Screenshot grounding data:
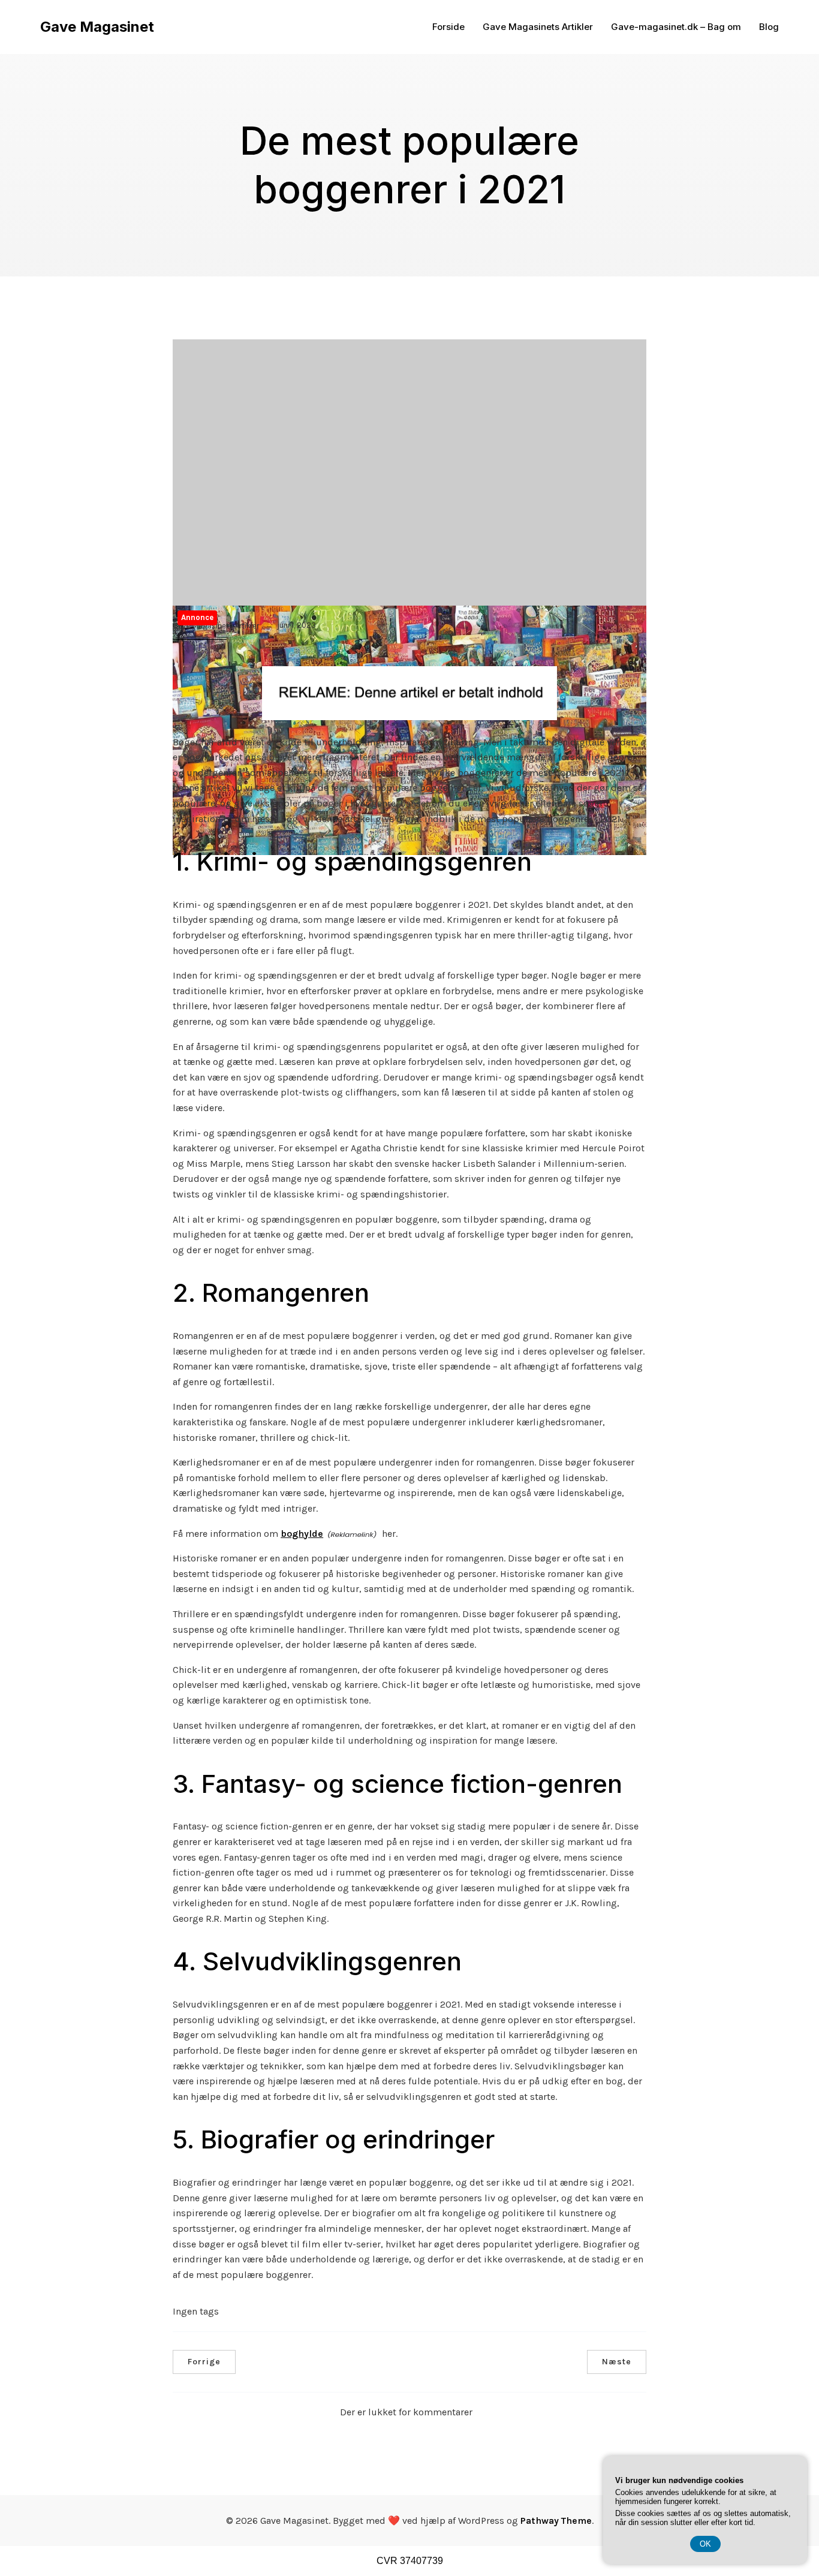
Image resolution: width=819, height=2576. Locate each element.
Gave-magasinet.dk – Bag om (676, 26)
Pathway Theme (556, 2520)
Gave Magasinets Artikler (538, 26)
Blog (769, 26)
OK (705, 2543)
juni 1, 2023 (296, 625)
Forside (448, 26)
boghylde (302, 1533)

Instructions to follow:
With the pictures omitted, reproduce the data above exactly.

Result of this exercise:
Image resolution: width=819, height=2576. Locate each element.
Gave-magasinet.dk – Bag om (676, 26)
Pathway Theme (556, 2520)
Gave Magasinets Artikler (538, 26)
Blog (769, 26)
OK (705, 2543)
juni 1, 2023 (296, 625)
Forside (448, 26)
boghylde (302, 1533)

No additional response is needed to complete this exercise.